# Start of DATASET EXTRACT

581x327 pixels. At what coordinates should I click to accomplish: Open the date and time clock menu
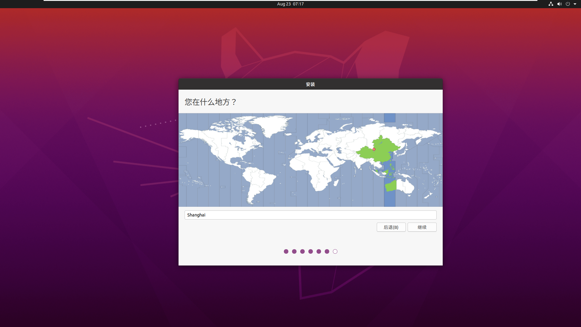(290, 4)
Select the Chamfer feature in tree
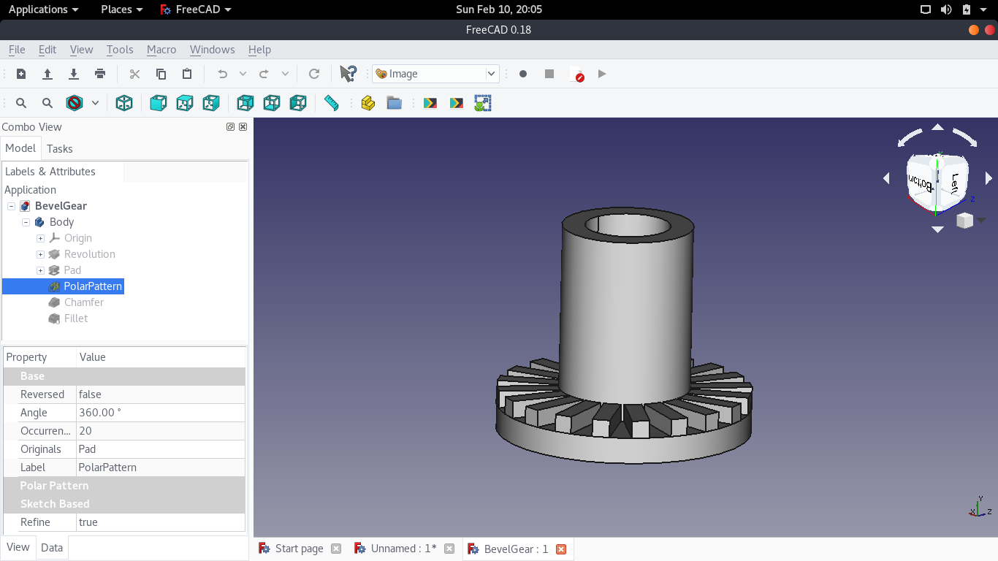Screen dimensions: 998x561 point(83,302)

# End of DATASET EXTRACT
# Start of DATASET EXTRACT

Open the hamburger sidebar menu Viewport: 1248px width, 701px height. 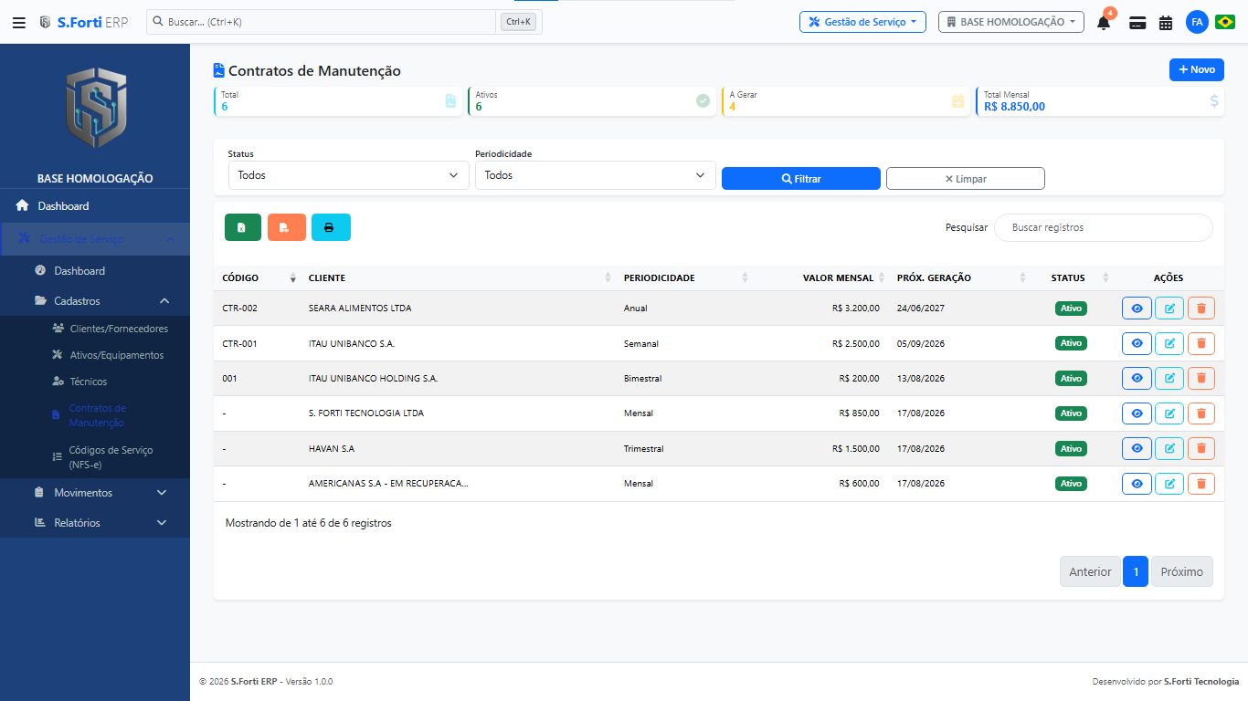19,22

# End of DATASET EXTRACT

Output the data from the line with "581x327 pixels. At" up to and including the line with "Screen dimensions: 998x561 point(83,302)", verbatim, with the pictures left out.

FINISHED EXERCISE =>
581x327 pixels. At what coordinates should I click to accomplish: Open the date and time clock menu
(290, 4)
Select the Chamfer feature in tree
Screen dimensions: 998x561 point(83,302)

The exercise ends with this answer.